In 1989, the brothers expanded the business in another promising direction by opening a deli, in which everything offered was made from family recipes.They also launched a small Mediterranean grocery so that fans of the restaurant could purchase all the exotic staples and spices to prepare Middle-Eastern cuisine at home.
“We thought, why not?” says Joe. “If we’re known to be a Middle Eastern or Mediterranean bakery, why don’t we start a little market and a deli? The rest became history. The combination of the bakery and the market and the dishes that we offered in the restaurant; they all appealed a lot to the local community. I have to say, like anything, it was a slow start, but it was a word of mouth. Everybody who tried it told a friend, ‘You have to go try it!’ That’s really worked for us a lot. I can’t tell you how grateful we are for our friends and customers, the loyal customers that supported us.”
As the business continued to grow, Joe explains that the brothers realized they needed to create some elbow space for each other and some individual autonomy. They began to delineate their roles more.
“We started the retail in ’88 and four years later that was delegated to Munir, who is younger than me,” explains Joes. “Sam spent most of the time building and developing the retail. In 1993, after Munir had moved to focus on the retail, I dedicated my time on building the bakery and the wholesale business, with Sam doing the sales and me doing the operation.”
Joe points out that balancing that line of family cooperation and separate responsibilities can be a tricky one, but the brothers manage the situation well.
“Being in a successful business is one thing, but being in a successful family business is an extra challenge, and I want to give credit to the brothers for their open-mindedness and for always treating each other with brotherly love. There’s no difference whether it’s mine or his.”
In 2000, Neomonde opened a new café/market and relocated their wholesale baking facility and corporate offices with the completion of a 20,000-square-foot location in Morrisville. Joe says this location was an ideal central spot since the company sells a lot of bread in Chapel Hill, Durham and Greensboro.
Today, Neomonde Baking Company bakes over 200 different varieties of breads and pastries for about 300 wholesale clients, from Maine to Florida and as far west as Texas.

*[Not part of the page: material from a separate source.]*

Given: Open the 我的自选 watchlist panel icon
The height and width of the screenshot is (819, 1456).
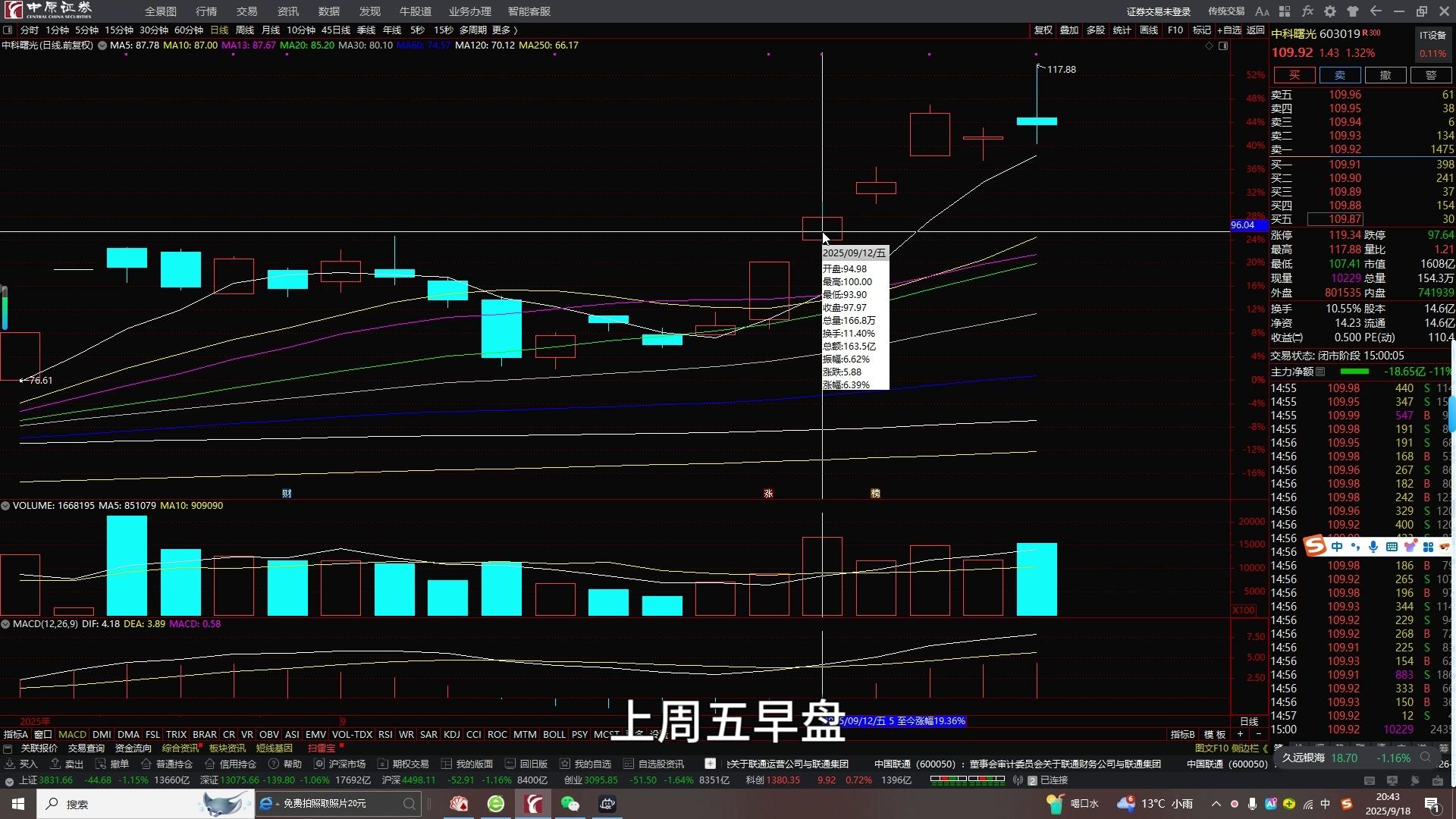Looking at the screenshot, I should [x=566, y=764].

Joes says it surprises a lot of people when he tells them the number of products Neomonde offers and the volume.
“We’re getting close to going through about four truckloads of flour. That’s 40,000 pounds a month and 40,000 pounds per truck load. So, 100-120,000 pounds per month through the bakery operation.”
The two Mediterranean restaurants Neomonde operates serve about 750 diners daily, many of them regulars. Neomonde also offers catering for Triangle-area special events and corporate functions.
“The bakery has about fifty people working in it and about fifty-five people working for both restaurants,” says Joe.“We have exceeded a hundred employees. That’s quite a bit of growth. The latest expansionis that we have opened distribution to Charlotte, Wilmington, and to the eastern part of the state.”
Joe says his goal for the future of Neomonde is to maintain its family feel and high quality, while making its bakery distribution available to even more locations.
“What I see is really major spread geographically,” he says.“The restaurant is starting to open another location in North Raleigh, in the fall. We’re aiming for early December. That project is going to be led by Munir, our retail man. Once that store really takes off, there will be other stores coming for the retail and the restaurant. As far as the bakery is concerned, we want to be definitely the source of bread in North Carolina. In my lifetime if possible, I want us to be a very well-known and renowned bakery for the North Carolina consumer, but also regional for the Southeast.”